EXERCISE AIM:
Transcribe all of the records word for word, but omit the pictures.
··· PROVIDED ENTRIES ···
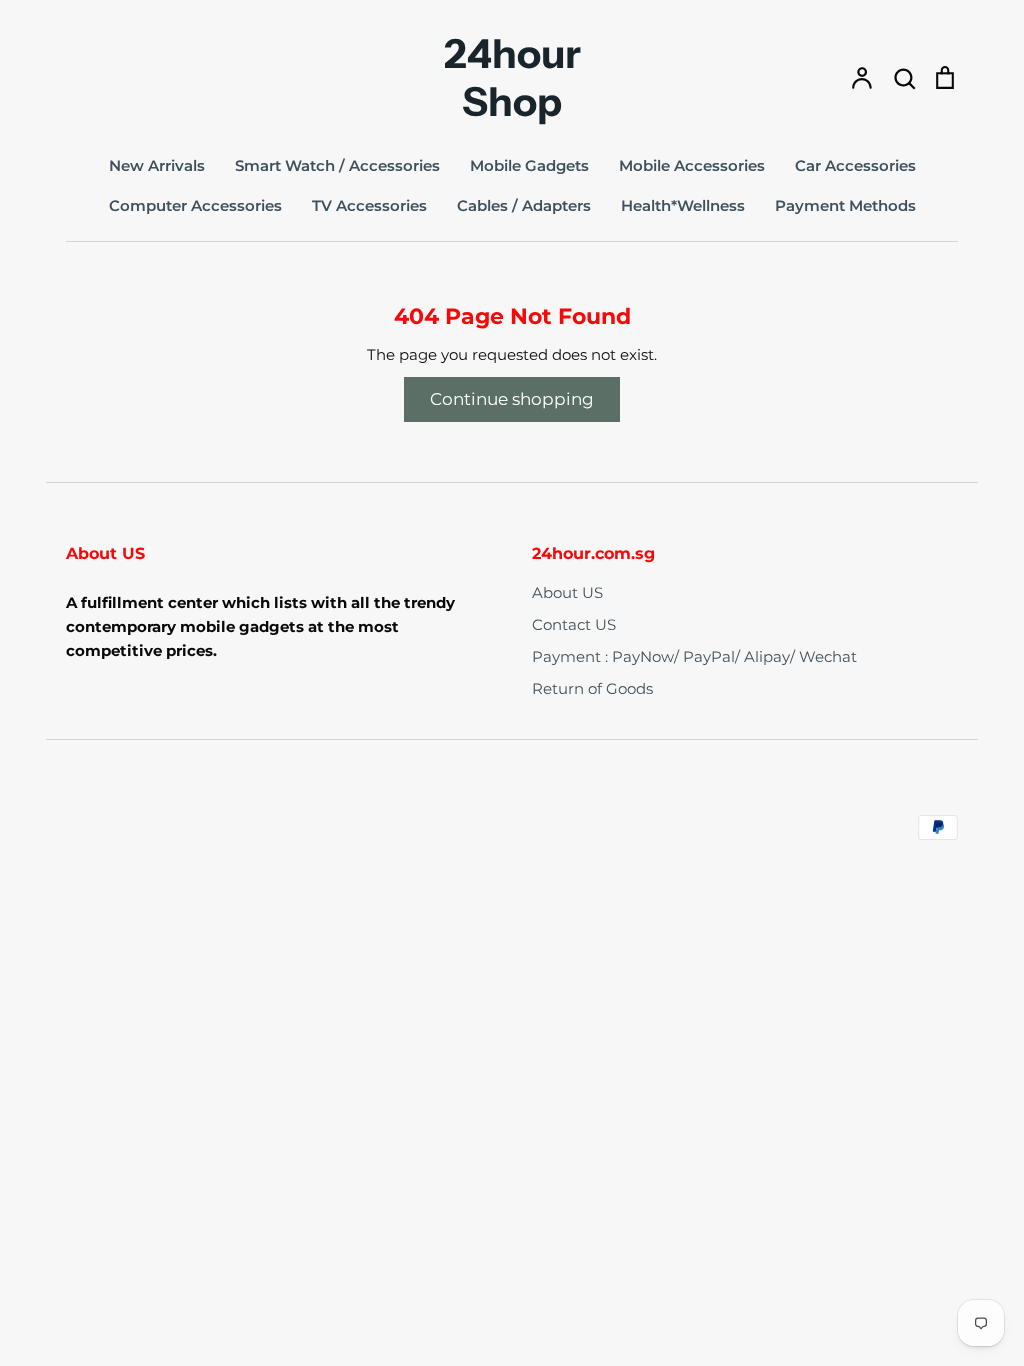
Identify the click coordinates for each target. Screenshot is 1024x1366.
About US (567, 592)
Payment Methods (845, 205)
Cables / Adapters (524, 205)
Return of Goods (592, 688)
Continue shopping (512, 399)
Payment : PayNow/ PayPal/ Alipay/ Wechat (694, 656)
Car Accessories (855, 165)
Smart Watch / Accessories (337, 165)
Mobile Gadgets (529, 165)
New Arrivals (157, 165)
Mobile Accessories (692, 165)
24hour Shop (512, 78)
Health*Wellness (683, 205)
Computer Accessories (195, 205)
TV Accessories (369, 205)
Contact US (574, 624)
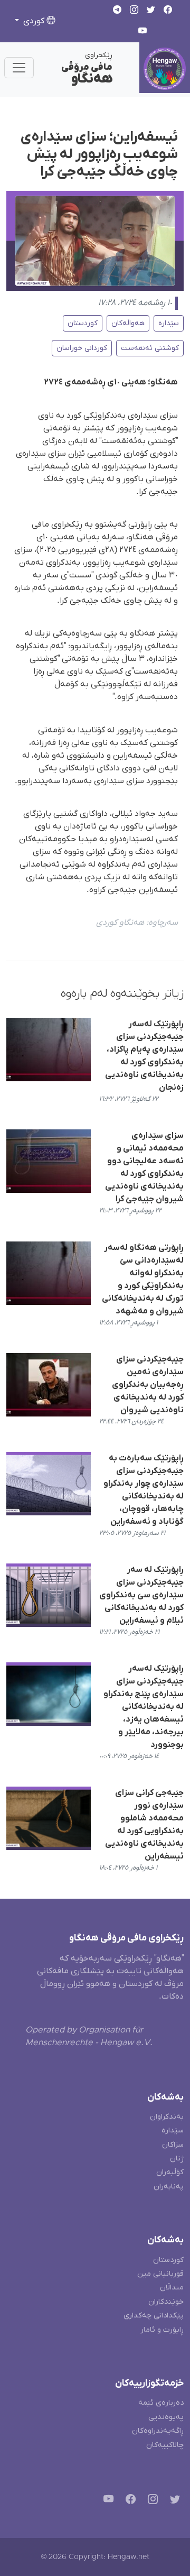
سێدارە (168, 323)
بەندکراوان (167, 2117)
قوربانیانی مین (160, 2274)
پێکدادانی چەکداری (154, 2316)
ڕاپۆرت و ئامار (162, 2330)
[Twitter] (173, 2500)
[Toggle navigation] (19, 67)
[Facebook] (128, 2500)
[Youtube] (106, 2500)
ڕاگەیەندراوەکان (158, 2431)
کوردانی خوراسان (81, 348)
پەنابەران (169, 2187)
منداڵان (172, 2288)
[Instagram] (151, 2500)
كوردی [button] (33, 21)
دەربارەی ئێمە (161, 2403)
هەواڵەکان (128, 323)
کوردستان (83, 323)
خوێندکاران (166, 2302)
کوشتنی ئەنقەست (150, 348)
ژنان (177, 2159)
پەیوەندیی (166, 2417)
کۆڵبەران (170, 2172)
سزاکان (173, 2145)
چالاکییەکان (165, 2445)
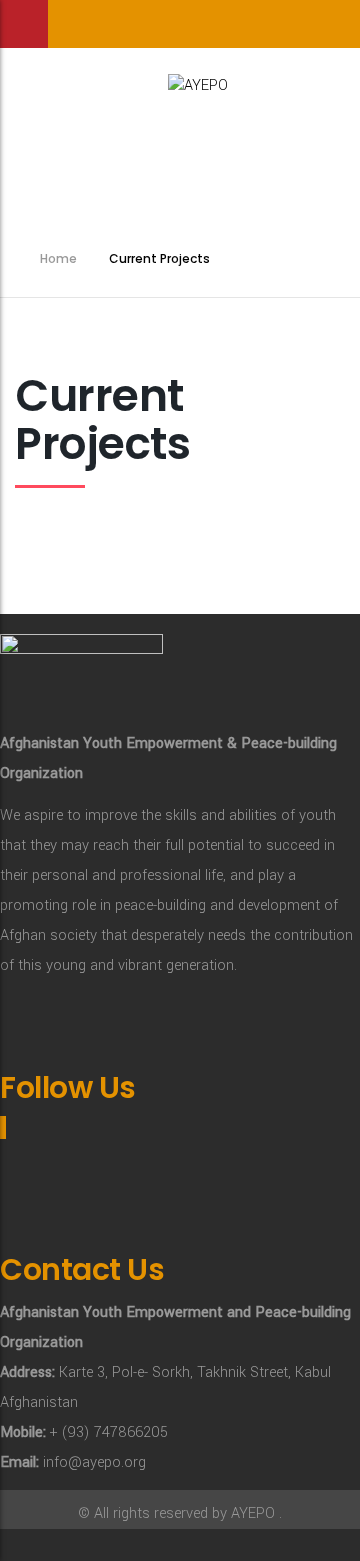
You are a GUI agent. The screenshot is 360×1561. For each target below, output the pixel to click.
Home (58, 258)
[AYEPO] (180, 80)
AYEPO (253, 1513)
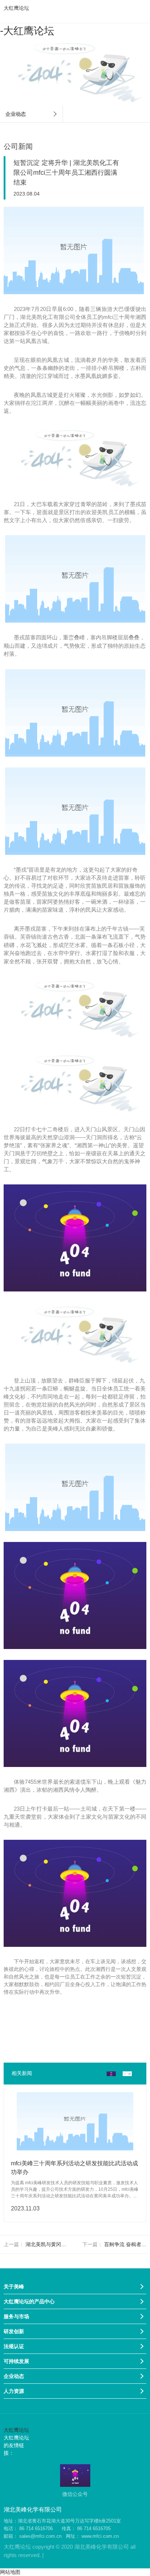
···
ANSWER TO THIS TASK:
Identify the click coordinates for each target. Screenshot is 1024x1366.
About US (567, 592)
Payment Methods (845, 205)
Cables / Adapters (524, 205)
Return of Goods (592, 688)
Continue shopping (512, 399)
Payment : PayNow/ PayPal/ Alipay/ Wechat (694, 656)
Car Accessories (855, 165)
Smart Watch / Accessories (337, 165)
Mobile Gadgets (529, 165)
New Arrivals (157, 165)
Mobile Accessories (692, 165)
24hour Shop (512, 78)
Health*Wellness (683, 205)
Computer Accessories (195, 205)
TV Accessories (369, 205)
Contact US (574, 624)
سێدارە (168, 323)
بەندکراوان (167, 2117)
قوربانیانی مین (160, 2274)
پێکدادانی چەکداری (154, 2316)
ڕاپۆرت و ئامار (162, 2330)
[Twitter] (173, 2500)
[Toggle navigation] (19, 67)
[Facebook] (128, 2500)
[Youtube] (106, 2500)
ڕاگەیەندراوەکان (158, 2431)
کوردانی خوراسان (81, 348)
پەنابەران (169, 2187)
منداڵان (172, 2288)
[Instagram] (151, 2500)
كوردی [button] (33, 21)
دەربارەی ئێمە (161, 2403)
هەواڵەکان (128, 323)
کوردستان (83, 323)
خوێندکاران (166, 2302)
کوشتنی ئەنقەست (150, 348)
ژنان (177, 2159)
پەیوەندیی (166, 2417)
کۆڵبەران (170, 2172)
سزاکان (173, 2145)
چالاکییەکان (165, 2445)
You are a GUI agent. The screenshot is 360×1561. For each target below, output the pixel to click.
Home (58, 258)
[AYEPO] (180, 80)
AYEPO (253, 1513)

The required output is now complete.